Even with their efforts, Clinton may need to win this pretty much on her own.

Ironically the advantages which served the current president’s spectacular rise are having a converse effect for Clinton.

Obama, despite his identity as the first black man in history to make a serious run at the presidency, managed to overcome other doubts about his qualifications in part because his scant public record, first as an Illinois state legislator and then briefly as a U.S. Senator offered little fodder for attack.

Without any glaring vulnerabilities or noticeable faults his unfamiliarity to the general public and his freshness turned out to be a source of great strength.

Clinton, a seasoned politician with vast governmental experience who has been at the center of controversy for decades and lacks such insulation is being put through a crucible to which arguably no presidential candidate in modern times—and certainly no man—-has been subjected. And it may be taking its toll.
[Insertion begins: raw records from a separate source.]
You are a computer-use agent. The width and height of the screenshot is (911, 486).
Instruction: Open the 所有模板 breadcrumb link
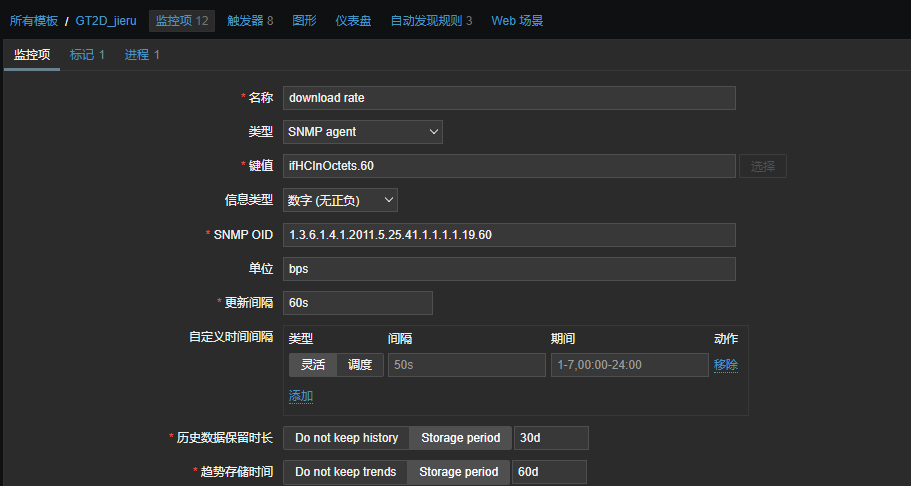point(36,20)
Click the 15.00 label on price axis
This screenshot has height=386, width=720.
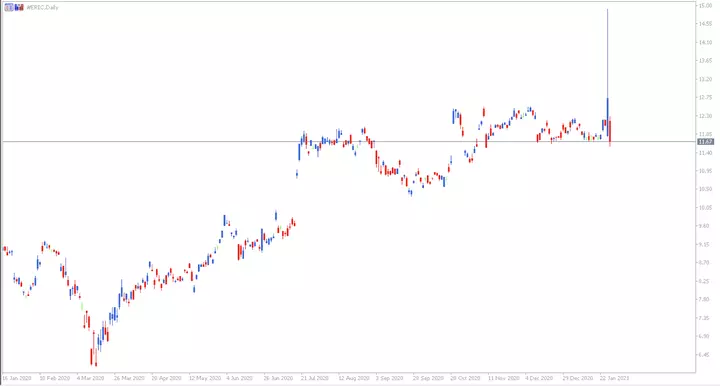pos(705,6)
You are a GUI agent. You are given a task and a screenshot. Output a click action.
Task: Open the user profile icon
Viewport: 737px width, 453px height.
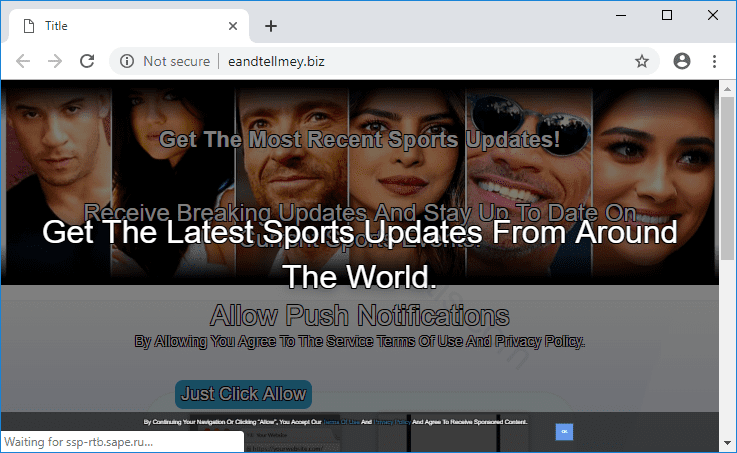pyautogui.click(x=682, y=61)
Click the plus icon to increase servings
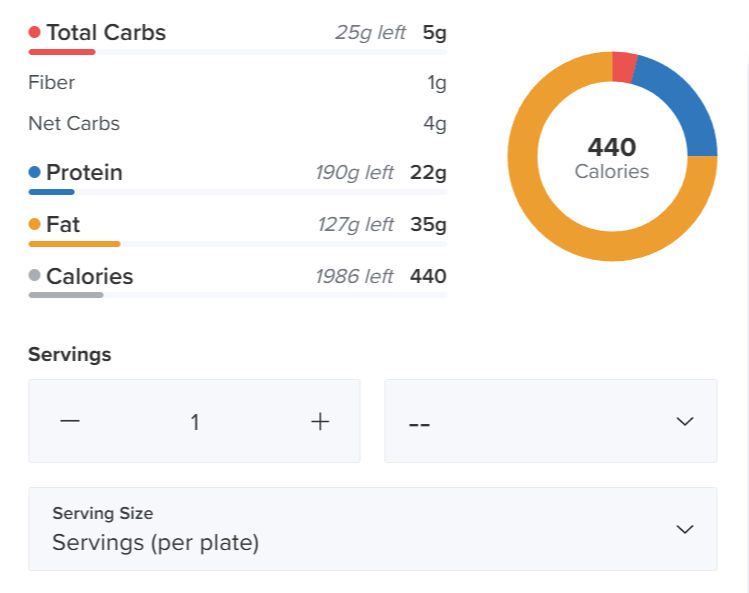Viewport: 749px width, 593px height. (320, 421)
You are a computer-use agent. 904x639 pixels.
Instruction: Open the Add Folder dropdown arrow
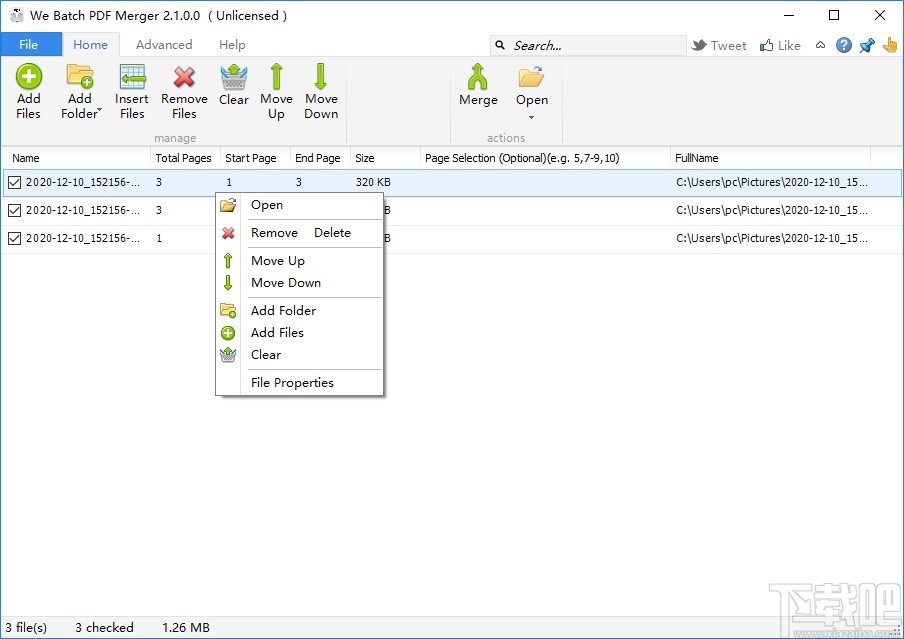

Trump whose record of public service is non-existent continues to flourish in the garish limelight that has been afforded him by the TV nets, the voracious social media and the influential conservative cable news channels whose bank accounts swell every time he goes before the cameras.

Trump, who would be laughed off most high school quiz shows given his contempt for the truth, cannot be tripped up by facts because he considers them meaningless.
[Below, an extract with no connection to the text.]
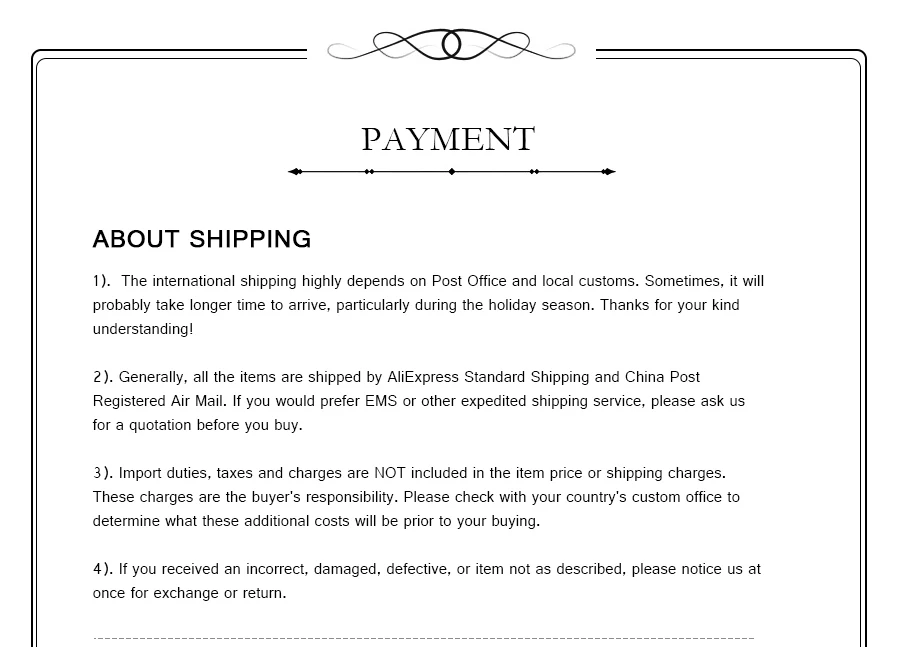Click the number 2) list marker
The image size is (900, 647).
point(102,377)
This is not an imagery coveted by aspirants to much lesser offices let alone the Oval one. Trump revels in it and the media has been overly cooperative to this media-savvy candidate.
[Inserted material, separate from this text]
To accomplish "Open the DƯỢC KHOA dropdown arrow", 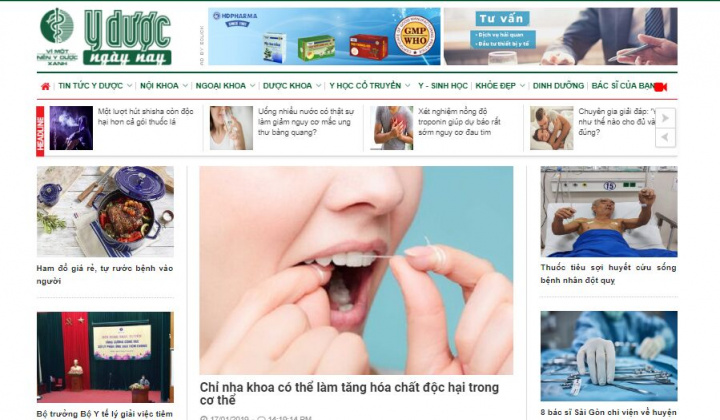I will [318, 86].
Clinton is realizing that she has her own imagery problems as was evident in her talk before Temple University students the other day when she said, “Even if you’re totally opposed to Donald Trump, you may still have some questions about me,” she said. “I get that. And I want to do my best to answer those questions.”

While Clinton was alluding to the chasm between her stated views and generally progressive legislative record with those of the new age voters who are demanding more, her speaking style which can be strident, preaching, off-putting  and sometimes haughty is troubling even for her supporters.

What if anything can be done to tame those impulses in the short time remaining before November?

Imagery alterations (nothing novel in politics) even require more than quick touch-ups and they may not fully obscure all the blemishes accumulated over half a lifetime in the public eye.

However they pale in comparison to what seems to be a severe personality disorder in her outlandish opponent which could render him not merely unfit but a profoundly dangerous choice to lead the nation.

The distrust factor is more complicated and perhaps less remediable because it involves actions, statements and events that cannot be rescinded which is just fine with Trump.

Mud wrestling with the press or some other target of his wrath is a good day for Trump who is seemingly immunized from attack by his followers for his outrageous declarations and blatant misstatements and would have it no other way.

Clinton on the other hand has found herself repeatedly in the confessional chair being forced to atone for alleged lies about email server abuses that continue to dog her albeit with no evidence of national security breaches according to the FBI; and for allegedly favorable treatment accorded Clinton Foundation donors — a routine practice with members of Congress.

Since these allegations show no signs of going away her best gambit would seem to be redirecting the conversation with positive messages that will rally her base, sway the doubters still sitting on the sidelines and maintain her dwindling lead in the crucial battleground states.

She must resist the intense urge to bring Trump down to size by belittling his followers with misguided comments about his “bucket of deplorables,” and instead focus on raising her own stature among those essential for victory and by exposing his utter unfitness for the job.

The upcoming debate will give her an opportunity to do so before a now fully engaged national audience looking for presidential readiness and if she can exercise the necessary forbearance to stay out of the swamp where Trump will most certainly try to take her.